* [EXCERPTED DATA]:
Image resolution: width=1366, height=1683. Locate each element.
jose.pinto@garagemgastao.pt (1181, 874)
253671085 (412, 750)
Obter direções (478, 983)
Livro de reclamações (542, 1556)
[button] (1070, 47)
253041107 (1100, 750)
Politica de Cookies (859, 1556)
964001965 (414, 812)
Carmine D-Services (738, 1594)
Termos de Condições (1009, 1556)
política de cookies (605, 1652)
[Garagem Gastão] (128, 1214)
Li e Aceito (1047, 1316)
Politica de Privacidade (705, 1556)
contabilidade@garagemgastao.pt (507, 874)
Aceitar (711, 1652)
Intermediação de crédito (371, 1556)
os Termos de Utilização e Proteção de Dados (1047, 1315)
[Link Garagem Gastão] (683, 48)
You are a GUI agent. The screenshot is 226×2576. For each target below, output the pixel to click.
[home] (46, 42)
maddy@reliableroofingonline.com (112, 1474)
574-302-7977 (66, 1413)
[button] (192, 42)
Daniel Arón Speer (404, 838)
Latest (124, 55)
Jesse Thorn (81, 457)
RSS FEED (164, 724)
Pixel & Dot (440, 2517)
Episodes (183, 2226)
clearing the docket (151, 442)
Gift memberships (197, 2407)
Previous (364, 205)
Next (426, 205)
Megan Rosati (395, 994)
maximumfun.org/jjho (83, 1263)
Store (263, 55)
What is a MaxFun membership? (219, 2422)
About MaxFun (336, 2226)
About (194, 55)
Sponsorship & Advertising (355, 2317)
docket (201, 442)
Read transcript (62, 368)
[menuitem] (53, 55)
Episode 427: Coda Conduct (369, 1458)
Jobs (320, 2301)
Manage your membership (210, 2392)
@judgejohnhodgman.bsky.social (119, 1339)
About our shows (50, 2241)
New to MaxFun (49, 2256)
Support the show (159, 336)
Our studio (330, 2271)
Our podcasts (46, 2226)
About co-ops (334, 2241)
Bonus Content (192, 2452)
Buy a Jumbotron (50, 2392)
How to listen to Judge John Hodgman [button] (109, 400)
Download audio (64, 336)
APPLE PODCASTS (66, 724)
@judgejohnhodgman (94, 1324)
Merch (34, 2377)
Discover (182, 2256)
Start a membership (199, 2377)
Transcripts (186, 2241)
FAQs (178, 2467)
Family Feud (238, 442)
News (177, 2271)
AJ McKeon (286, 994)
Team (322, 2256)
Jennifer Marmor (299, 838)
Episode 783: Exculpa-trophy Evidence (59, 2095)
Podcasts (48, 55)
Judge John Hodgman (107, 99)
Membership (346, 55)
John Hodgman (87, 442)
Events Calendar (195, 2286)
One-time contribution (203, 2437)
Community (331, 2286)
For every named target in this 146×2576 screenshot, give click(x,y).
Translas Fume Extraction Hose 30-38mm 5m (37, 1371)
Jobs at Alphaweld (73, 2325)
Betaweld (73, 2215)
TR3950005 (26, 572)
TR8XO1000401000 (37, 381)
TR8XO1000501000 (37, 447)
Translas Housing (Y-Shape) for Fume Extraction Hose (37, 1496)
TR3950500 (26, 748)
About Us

* [YOUR GOAL]:
In the lines above, spot each one that contains the word "click" and copy it.

* [RESPONSE]:
You are a GUI agent. The screenshot is 226×2576. For each target below, output the pixel to click.
For every named target in this 146×2576 screenshot, give click(x,y).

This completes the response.